• _What is needed_: Please state the number of lines in the entries below where the word "card" appears. Include nothing else.

Stored data entries:
=== Begin Enclosure ===

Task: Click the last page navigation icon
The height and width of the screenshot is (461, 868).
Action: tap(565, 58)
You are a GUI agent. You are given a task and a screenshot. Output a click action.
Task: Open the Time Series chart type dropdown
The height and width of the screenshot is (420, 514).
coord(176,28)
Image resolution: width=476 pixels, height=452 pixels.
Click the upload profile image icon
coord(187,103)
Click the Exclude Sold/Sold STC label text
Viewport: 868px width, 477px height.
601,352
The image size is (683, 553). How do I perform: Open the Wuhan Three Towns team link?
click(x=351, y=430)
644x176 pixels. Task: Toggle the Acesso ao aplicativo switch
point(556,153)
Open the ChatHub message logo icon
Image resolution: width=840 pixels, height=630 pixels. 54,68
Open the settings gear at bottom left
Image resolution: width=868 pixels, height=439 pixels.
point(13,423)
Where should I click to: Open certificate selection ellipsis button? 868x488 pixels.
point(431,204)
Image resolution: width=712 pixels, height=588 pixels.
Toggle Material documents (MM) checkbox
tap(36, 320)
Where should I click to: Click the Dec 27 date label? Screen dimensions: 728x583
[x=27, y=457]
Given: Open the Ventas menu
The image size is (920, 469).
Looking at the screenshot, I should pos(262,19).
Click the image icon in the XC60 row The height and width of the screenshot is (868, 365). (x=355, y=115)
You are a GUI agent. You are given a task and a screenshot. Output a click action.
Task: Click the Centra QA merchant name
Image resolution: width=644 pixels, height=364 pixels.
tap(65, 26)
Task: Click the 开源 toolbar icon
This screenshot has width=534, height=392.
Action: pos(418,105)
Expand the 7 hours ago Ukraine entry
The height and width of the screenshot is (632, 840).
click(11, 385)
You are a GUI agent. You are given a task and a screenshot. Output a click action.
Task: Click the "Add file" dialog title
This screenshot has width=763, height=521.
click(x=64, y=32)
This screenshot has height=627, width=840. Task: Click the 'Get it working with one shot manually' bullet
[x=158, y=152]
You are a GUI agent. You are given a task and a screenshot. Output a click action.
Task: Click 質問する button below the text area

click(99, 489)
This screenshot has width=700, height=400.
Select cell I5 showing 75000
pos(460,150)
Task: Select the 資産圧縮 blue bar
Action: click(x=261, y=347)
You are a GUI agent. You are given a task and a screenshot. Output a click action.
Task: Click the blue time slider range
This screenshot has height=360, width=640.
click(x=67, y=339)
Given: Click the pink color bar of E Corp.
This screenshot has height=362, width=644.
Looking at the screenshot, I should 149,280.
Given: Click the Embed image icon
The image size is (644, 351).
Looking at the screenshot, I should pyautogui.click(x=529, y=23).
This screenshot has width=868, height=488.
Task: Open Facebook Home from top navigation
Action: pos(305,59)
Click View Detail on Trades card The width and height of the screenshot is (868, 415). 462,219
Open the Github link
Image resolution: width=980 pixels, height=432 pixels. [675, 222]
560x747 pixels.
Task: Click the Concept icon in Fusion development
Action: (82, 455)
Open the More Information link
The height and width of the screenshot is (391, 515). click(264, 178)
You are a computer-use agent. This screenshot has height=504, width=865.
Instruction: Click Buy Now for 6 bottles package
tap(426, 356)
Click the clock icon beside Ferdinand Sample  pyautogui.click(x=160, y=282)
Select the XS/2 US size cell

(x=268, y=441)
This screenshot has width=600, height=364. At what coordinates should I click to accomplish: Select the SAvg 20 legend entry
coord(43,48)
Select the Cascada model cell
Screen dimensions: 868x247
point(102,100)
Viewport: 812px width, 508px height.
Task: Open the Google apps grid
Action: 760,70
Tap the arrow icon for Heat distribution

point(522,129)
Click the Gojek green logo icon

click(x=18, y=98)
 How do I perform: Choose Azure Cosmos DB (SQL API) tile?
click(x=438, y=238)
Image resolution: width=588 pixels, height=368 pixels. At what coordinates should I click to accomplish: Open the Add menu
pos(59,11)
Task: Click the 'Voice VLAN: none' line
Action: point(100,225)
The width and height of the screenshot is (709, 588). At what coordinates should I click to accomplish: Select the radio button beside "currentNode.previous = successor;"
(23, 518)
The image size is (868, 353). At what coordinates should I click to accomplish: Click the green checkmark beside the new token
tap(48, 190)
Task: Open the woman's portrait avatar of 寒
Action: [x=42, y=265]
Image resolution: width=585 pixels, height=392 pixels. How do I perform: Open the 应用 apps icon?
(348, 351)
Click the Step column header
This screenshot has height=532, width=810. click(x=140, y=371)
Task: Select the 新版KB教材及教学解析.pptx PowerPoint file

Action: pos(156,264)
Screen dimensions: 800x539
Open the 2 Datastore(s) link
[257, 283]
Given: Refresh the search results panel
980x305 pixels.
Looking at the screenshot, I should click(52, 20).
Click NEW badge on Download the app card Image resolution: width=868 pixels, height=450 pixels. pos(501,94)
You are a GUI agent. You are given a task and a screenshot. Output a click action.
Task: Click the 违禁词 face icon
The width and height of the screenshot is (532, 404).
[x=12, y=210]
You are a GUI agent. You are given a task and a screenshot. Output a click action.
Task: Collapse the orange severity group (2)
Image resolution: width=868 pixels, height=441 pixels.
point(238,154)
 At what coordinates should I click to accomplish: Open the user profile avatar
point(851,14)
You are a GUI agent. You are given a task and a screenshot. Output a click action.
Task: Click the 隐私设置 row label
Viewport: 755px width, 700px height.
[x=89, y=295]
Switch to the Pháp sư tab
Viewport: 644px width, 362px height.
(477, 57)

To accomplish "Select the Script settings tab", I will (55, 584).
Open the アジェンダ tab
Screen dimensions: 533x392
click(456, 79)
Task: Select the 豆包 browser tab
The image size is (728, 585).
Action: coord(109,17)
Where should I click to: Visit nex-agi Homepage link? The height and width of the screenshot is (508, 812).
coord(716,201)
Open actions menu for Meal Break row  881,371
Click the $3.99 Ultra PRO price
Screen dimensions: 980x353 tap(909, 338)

=== End Enclosure ===

• _Your solution_: 2